Total RNA was extracted using Trizol reagent (Invitrogen, Carlsbad, CA, USA). Then, RNA was reverse-transcribed into cDNA using a reverse cDNA synthesis kit (Takara, Shiga, Japan). SYBR-Green qPCR mix (Toyobo, Osaka, Japan) was used on the ABI 7900 Fast Real-time PCR system. Gene expression was calculated using 2−ΔΔCt.
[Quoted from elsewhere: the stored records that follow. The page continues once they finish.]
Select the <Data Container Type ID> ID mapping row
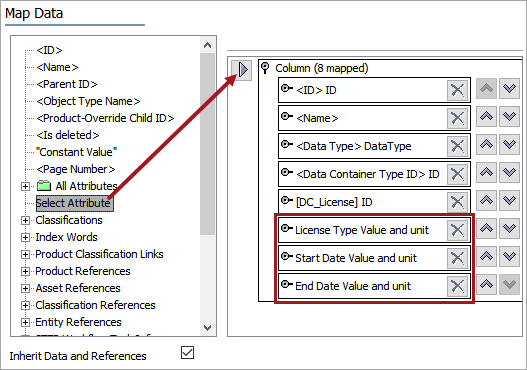The height and width of the screenshot is (370, 527). pos(374,174)
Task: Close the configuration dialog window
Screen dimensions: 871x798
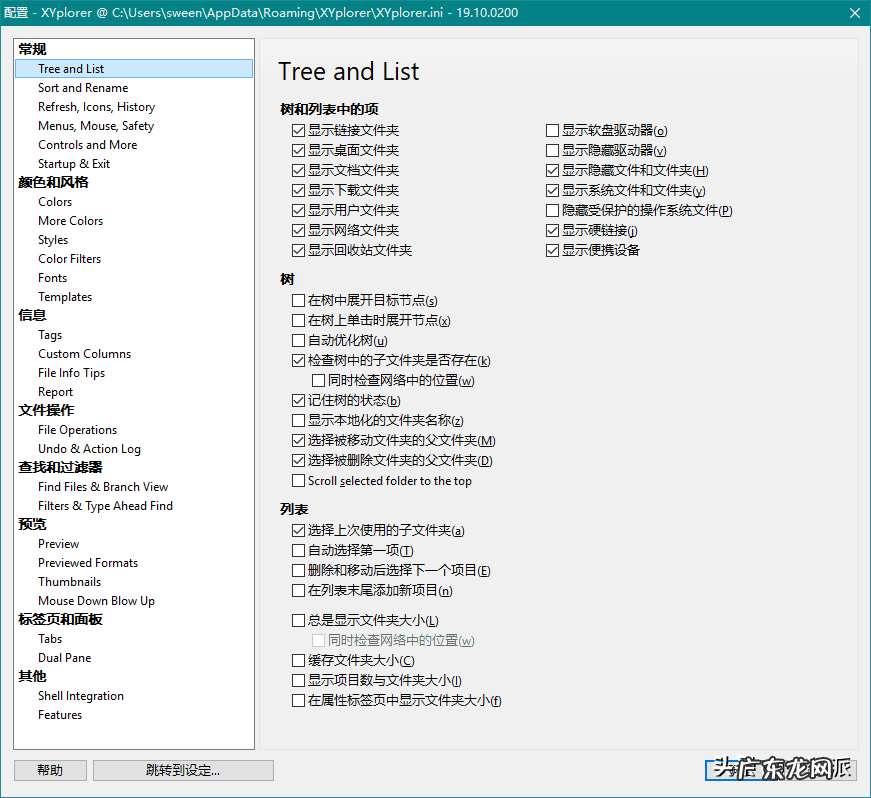Action: click(x=854, y=13)
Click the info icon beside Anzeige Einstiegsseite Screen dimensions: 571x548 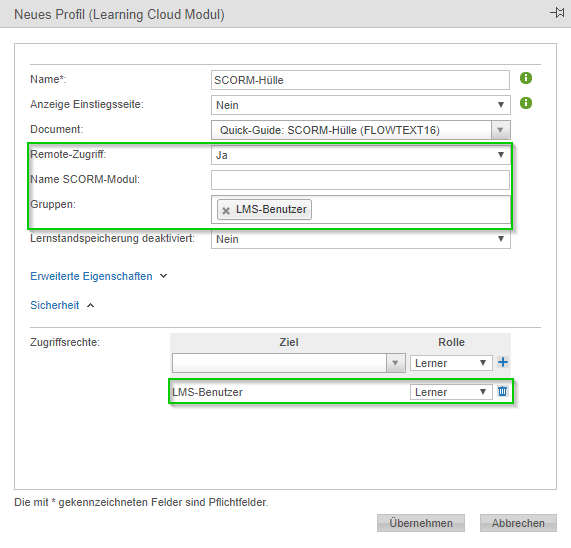coord(525,103)
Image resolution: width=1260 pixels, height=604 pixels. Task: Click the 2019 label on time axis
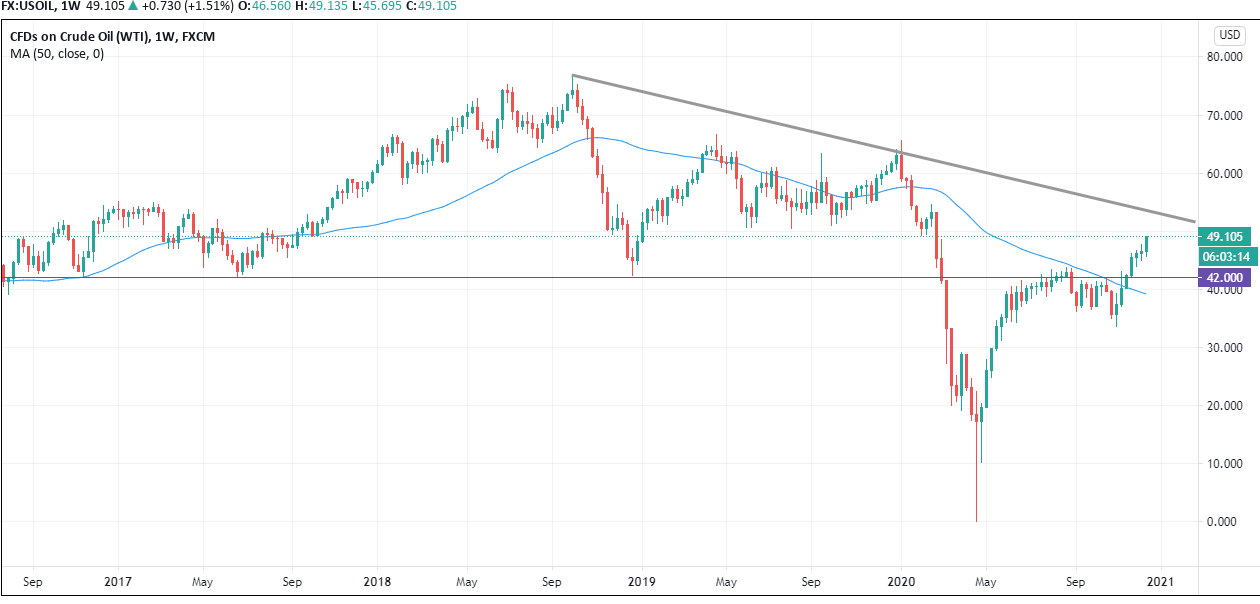click(x=641, y=580)
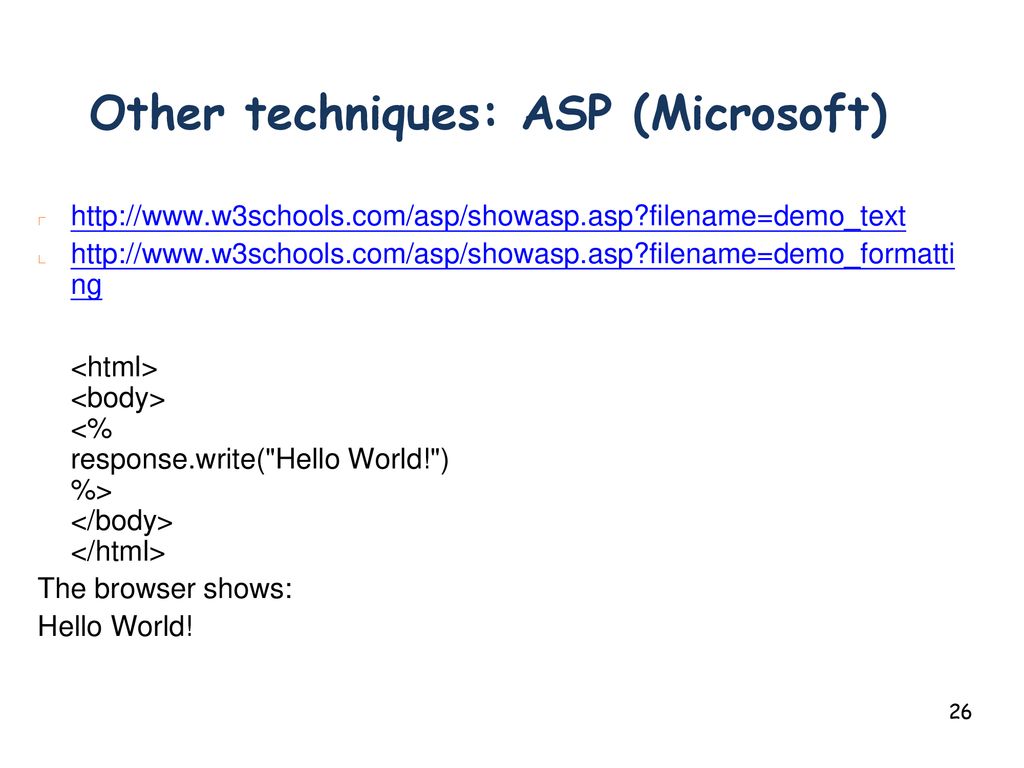
Task: Click the '%>' ASP closing delimiter
Action: (91, 490)
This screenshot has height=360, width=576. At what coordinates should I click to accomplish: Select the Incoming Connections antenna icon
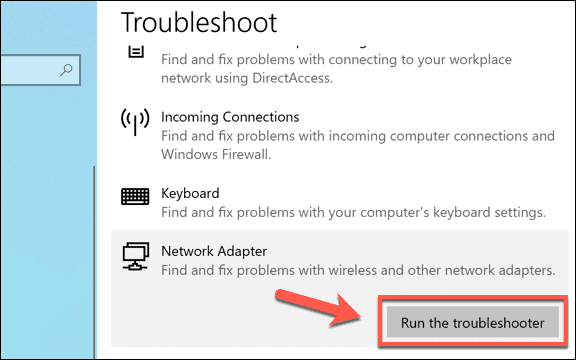(x=135, y=122)
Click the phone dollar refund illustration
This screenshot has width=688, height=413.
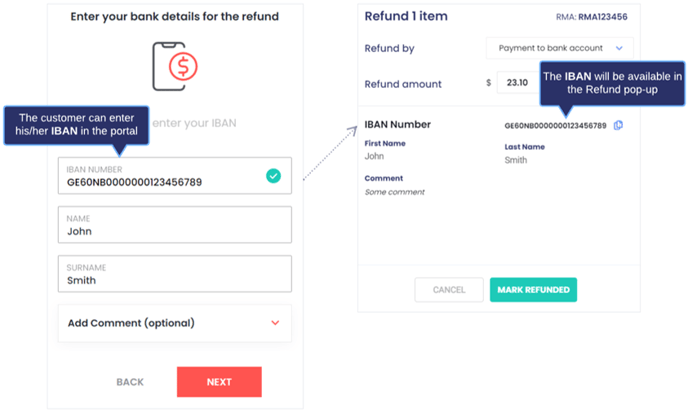[x=175, y=66]
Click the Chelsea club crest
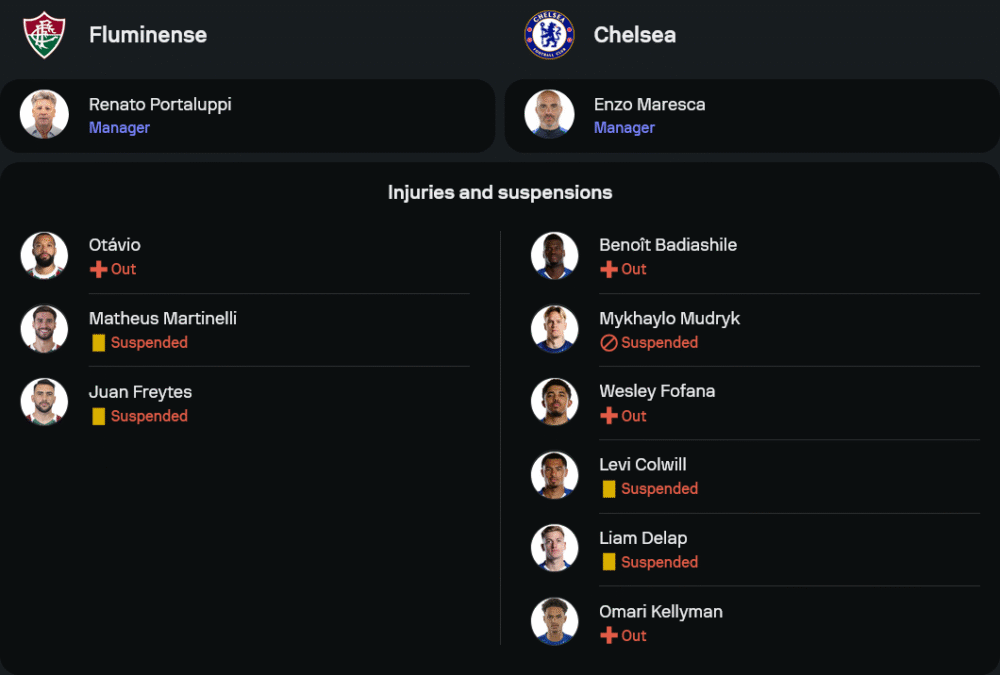Screen dimensions: 1000x675 (x=549, y=35)
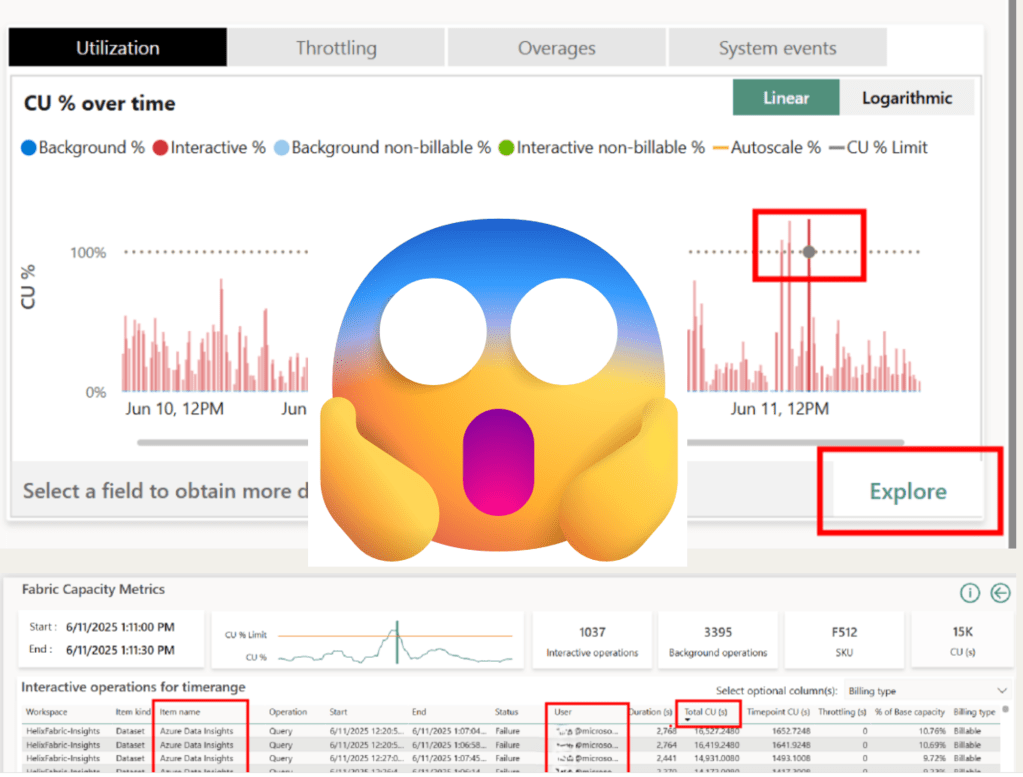Switch the chart to Logarithmic scale
The height and width of the screenshot is (777, 1023).
pos(906,98)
The primers are listed in Table 1.

Table 1

Primers used for real-time PCR.

Genes	Forward (5’-3’)	Reverse (5’-3’)
GAPDH	CAAGGTCATCCATGACAACTTTG	GTCCACCACCCTGTTGCTGTAG
U6	CTCGCTTCGGCAGCACA	AACGCTTCACGAATTTGCGT
VEGFA	TCACCAAGGCCAGCACATAG	GAGGCTCCAGGGCATTAGA
miR-195-5p	GGGGTA GCAGCACAGAAAT	TCCAGTGC GTGTCGTGGA

Western blot

Proteins were electrophoresed on a 10% SDS-polyacrylamide gel. Then, to transfer the proteins, a PVDF membrane (Millipore, Billerica, MA, USA) was employed. The membrane was incubated in primary antibodies for a whole night. The next day, the membranes were incubated with the secondary antibodies. An ECL kit (P0018, Beyotime, Beijing, China) was used to visualize the membranes.

Bioinformatics analysis

TargetScan 7.0 (http://www.targetscan.org/) and Starbase (http://starbase.sysu.edu.cn/) were carried out to predict VEGFA as putative targets of miR-195-5p.

Luciferase assay

The 3’-UTR of VEGFA with miR-195-5p binding sites was inserted into a pMIR-REPORT vector. Cells were co-transfected with miR-195-5p mimics, pMIR-VEGFA 3′-UTR wild-type vector or pMIR-VEGFA 3′-UTR mutant vector. Dual-Luciferase Reporter Assay System (Promega, Madison, WI, USA) was used.

Statistical analysis

Statistical analysis was carried out using SPSS 22.0 software. Statistical differences among different groups were analyzed using one-way ANOVA and Student’s t-test. Significance was considered when the P value was less than 0.05.